CIA: You Want Us to Do What?




Steven Aftergood, in the newsletter of the FAS Project on Government Secrecy (Volume 2004, Issue No. 47 May 26, 2004):

In a splendid example of its dysfunctional information policies, the Central Intelligence Agency this month denied a Freedom of Information Act request for a copy of a CD-ROM collection of documents that it had declassified and provided to the National Archives years ago.

The request for the CD-ROM was filed by Tim Brown of GlobalSecurity.org in May 2001.

The CIA has declassified millions of historical documents in recent years, but the Agency makes access to most of them about as burdensome as possible.
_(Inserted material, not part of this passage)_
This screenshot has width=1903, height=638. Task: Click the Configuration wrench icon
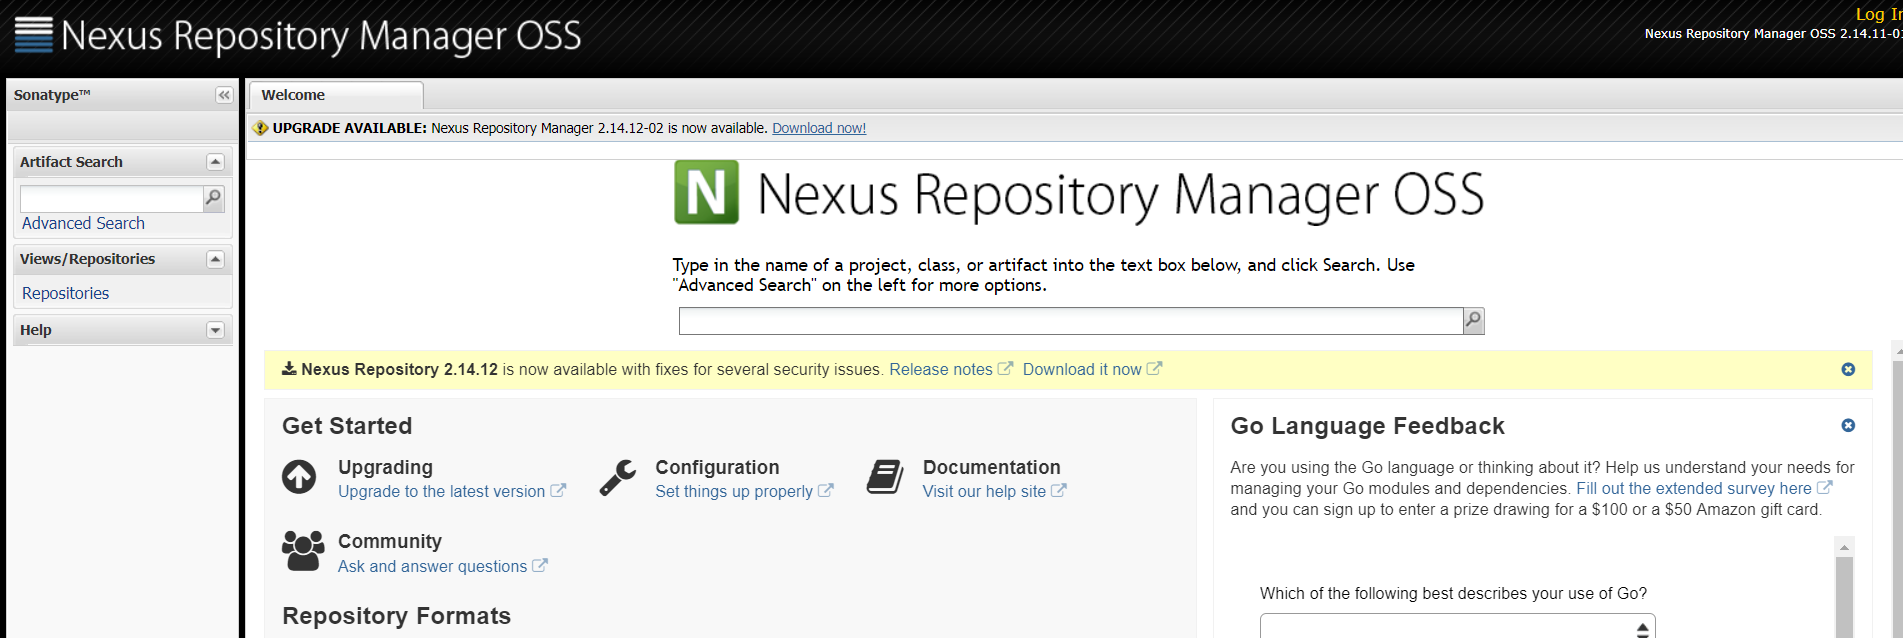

The entire collection that was requested by Mr. Brown is available to researchers who are able to visit the National Archives, but only paper copies of the documents may be obtained.

Why not provide a complete set in soft copy?

This option was mandated by Congress when it amended the FOIA in
1996 to state: "An agency shall provide the record in any form
or format requested by the person if the record is readily reproducible by the agency in that form or format."

But incredibly, the CIA says that to release the documents on CD-ROM would damage national security.

"After due consideration, we have determined that the requested material must be denied on the basis of FOIA exemption (b)(1) [which exempts properly classified information]," wrote Alan W.
Tate, the Acting Information and Privacy Coordinator at CIA, in a May 12 letter to Mr. Brown:

http://www.fas.org/sgp/news/2004/05/cia051204.pdf

It is doubtful that the requested CD-ROM meets even the most lenient standards for classification, particularly since all of the component documents are in the public domain and could be manually compiled into a softcopy collection, with some effort and expense.

But the denial highlights the radical defects in CIA information policy, as well as the Agency's seeming inability to accurately assess threats to national security.

Mr. Brown of GlobalSecurity.org said he will appeal the decision.